While Huawei is not a very well known company in the US, they are very popular in emerging markets. This is due to their comfortability in making budget friendly devices, and the rate at which emerging markets are turning in their “dumb phones” and upgrading to smartphones. The main emerging markets that Huawei has been focusing on is Africa, the middle east and Latin America. In fact, during the second quarter of 2014, Huawei’s market share rose from 4.3% to 6.9%. Interestingly enough, Samsung’s market share has dropped from 32% to 25%. Part of the reason for the jump for Huawei is the 95% increase in device shipments. Using these numbers and some research in the markets, analysts say that Samsung’s biggest threat is actually Huawei. Both OEMs are competing across many price points as well as in the Android space. Huawei’s head of consumer business group, Richard Yu sat down with the Wall Street Journal for an interview in regards to the rapid growth.

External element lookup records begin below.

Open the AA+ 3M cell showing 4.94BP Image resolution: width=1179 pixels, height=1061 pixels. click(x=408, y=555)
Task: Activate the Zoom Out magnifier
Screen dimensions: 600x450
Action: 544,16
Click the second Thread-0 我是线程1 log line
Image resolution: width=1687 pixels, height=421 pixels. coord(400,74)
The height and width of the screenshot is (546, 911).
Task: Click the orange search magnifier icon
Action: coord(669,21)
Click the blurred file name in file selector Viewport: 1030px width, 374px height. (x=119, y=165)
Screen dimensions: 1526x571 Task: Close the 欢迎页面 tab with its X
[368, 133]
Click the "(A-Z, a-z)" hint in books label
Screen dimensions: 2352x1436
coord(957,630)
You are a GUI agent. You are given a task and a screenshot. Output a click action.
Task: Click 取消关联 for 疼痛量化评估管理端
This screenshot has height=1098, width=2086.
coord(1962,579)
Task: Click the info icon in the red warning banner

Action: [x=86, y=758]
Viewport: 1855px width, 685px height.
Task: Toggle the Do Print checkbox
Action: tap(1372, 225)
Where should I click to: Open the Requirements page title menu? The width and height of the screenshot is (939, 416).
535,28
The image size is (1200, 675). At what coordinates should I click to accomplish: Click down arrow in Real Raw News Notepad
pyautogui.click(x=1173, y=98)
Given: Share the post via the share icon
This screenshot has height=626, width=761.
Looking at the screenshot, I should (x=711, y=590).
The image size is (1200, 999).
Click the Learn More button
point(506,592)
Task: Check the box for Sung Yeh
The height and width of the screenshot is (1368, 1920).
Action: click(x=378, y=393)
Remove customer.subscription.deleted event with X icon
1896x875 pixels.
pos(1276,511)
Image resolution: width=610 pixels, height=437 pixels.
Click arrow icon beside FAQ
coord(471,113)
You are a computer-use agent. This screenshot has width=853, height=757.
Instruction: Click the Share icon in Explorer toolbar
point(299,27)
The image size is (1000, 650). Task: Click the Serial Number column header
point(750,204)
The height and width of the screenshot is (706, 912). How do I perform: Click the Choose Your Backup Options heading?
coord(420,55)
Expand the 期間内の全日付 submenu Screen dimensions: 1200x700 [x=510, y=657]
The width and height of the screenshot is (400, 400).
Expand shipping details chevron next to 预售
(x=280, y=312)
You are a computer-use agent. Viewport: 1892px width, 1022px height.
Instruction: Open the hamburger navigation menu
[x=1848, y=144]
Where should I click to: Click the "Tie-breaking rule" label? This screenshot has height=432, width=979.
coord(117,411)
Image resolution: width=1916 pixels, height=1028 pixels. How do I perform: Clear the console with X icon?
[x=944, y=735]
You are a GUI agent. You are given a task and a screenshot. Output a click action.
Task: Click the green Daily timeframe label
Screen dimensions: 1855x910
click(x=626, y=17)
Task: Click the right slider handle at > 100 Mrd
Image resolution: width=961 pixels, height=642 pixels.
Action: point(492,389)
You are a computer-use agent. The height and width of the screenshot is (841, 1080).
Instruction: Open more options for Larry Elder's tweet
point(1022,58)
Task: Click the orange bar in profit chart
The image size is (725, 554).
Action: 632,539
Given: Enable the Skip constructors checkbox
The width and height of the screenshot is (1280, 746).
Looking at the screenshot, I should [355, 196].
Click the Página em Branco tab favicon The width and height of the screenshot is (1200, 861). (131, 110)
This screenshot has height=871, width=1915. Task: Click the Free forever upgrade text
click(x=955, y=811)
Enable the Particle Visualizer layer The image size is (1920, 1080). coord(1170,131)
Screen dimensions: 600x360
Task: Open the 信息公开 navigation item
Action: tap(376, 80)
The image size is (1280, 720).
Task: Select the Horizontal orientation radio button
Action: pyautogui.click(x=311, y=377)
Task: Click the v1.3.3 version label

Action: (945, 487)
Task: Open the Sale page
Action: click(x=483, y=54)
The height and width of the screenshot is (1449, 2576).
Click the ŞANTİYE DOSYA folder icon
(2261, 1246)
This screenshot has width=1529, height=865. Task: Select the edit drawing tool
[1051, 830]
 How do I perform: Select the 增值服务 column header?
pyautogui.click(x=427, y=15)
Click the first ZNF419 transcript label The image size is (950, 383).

During the interview, Yu was asked many questions in regards to the past and future of the company. Yu expressed excitement about the state of the smartphone industry. “The whole industry is consolidating and some global vendors are disappearing. But even though most vendors are suffering, Huawei is growing, not only in terms of shipments and revenue, but also profit.” According to Yu, Huawei shipped 52 million smartphones last year, and are on aiming to ship 80 million devices this year.
Yu claimed during the interview that using the communications network building history of Huawei, they have been able to build devices unlike other OEMs. This is how they’ve been able to compete at all with brands that are more well-known. “Because we have that technology, we can make our mobile devices work better when they connect to the networks.” Yu said. Although their devices may connect better to some networks, another big challenge for Huawei is making devices that consumers want to use. One of the biggest factors is software, which can make or break a sale on any device. “We have tried using the Windows Phone OS, but it has been difficult to persuade consumers to buy a Windows phone.” Instead, Huawei has turned Android into their main focus. Yu spoke about concerns surrounding using only one OS, however he states there are no real alternatives, and when it comes to Samsung developed Tizen, “We have no plans to use Tizen.” Yu continued to say, “We feel Tizen has no chance to be successful.”
Another Chinese company that Huawei competes with is Lenovo, who is in the process of finishing up an acquisition of Motorola Mobility. When asked if Huawei is looking to follow suit and acquire another business, Yu said “Lenovo may gain market share with Acquisitions, but different companies have different approaches.” Yu continued to say, “ We invest more in research and development…Without investing more in R&D, you can’t bring better products and more value to consumers.”